Because we are a race of town-dwellers, living in a mechanical age, engineering and transport are continually mentioned, gardens only twice. Design is found most effective in “machinery and articles without tradition and of no social value, ’planes, golf sticks.” In “cars, ’planes, wireless sets and all articles which represent new introductions.” “In things which the user knows as much about as the designer, e.g. commercial motor vehicles—lacking in things which depend on public taste,” writes one penetrating observer. Once only in this connection are painting and pictures mentioned. The London Underground and its posters come in for repeated praise. Electric light fittings are often mentioned. Radio sets, sports equipment, posters, book make-up, textiles, women’s dress, are also singled out. Sometimes modern Swedish and German products are praised, once power stations, once steel windows.

Those who have taken up design as a career usually did so on leaving school or university. Educational or business openings, or else natural aptitude, have shaped their courses. Interest in design in its purer forms is mentioned three times as a deciding cause: “interest in abstract shapes and colours,” in “aesthetics and planning,” in “form in painting.”

Some whose business activities called for knowledge of design regret that this knowledge was lacking. We find a house furnisher tumbled into his job at eighteen in complete ignorance of the subject. Two writers say that they were given teaching on design at school but given it so badly that they would have been better without it.

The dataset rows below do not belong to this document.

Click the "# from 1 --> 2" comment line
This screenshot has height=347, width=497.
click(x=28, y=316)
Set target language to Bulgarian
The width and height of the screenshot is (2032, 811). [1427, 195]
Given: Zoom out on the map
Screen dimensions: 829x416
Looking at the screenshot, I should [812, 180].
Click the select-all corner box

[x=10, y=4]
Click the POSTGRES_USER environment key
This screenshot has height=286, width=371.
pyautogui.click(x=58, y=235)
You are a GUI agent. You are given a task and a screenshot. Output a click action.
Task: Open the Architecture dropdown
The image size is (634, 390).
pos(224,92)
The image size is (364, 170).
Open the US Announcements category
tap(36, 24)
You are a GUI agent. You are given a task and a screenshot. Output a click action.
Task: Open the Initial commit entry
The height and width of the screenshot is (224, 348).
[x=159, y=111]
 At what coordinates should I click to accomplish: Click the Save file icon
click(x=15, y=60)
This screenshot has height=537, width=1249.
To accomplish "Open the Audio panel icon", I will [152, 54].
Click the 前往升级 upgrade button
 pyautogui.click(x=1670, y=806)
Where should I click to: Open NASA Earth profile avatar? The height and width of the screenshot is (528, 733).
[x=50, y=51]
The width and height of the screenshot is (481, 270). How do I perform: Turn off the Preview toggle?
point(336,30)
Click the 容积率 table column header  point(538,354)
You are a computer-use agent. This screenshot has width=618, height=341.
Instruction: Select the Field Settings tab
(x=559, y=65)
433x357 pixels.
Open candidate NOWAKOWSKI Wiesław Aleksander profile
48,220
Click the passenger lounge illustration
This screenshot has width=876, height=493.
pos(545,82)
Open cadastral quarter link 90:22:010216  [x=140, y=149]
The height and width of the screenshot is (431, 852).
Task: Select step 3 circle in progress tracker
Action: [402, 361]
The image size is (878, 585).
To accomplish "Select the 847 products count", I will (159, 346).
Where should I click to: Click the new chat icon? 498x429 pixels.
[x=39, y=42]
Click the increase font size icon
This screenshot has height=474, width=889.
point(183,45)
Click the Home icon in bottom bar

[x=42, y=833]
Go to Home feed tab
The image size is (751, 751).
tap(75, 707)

But the general criticism is of the absence of any such teaching.
We have quoted enough. Has the questionnaire served its purpose? Is this small slice of revealed experience cut from a particular section of the public mind of use to those concerned with educational reform, reform in connection with art and industry or, shall we say, industry and design? We believe it offers food for thought, and hope that this journal will shortly have more to say on the subject. We have no doubt that it will be of interest to future historians of public education and public taste.

EPILOGUE

The young man lays down the book. “The Parthenon and gas cookers!” “Fountain pens and St. Paul’s!” He glances round his richly decorated room. He runs his hands through his hair. “Hell!”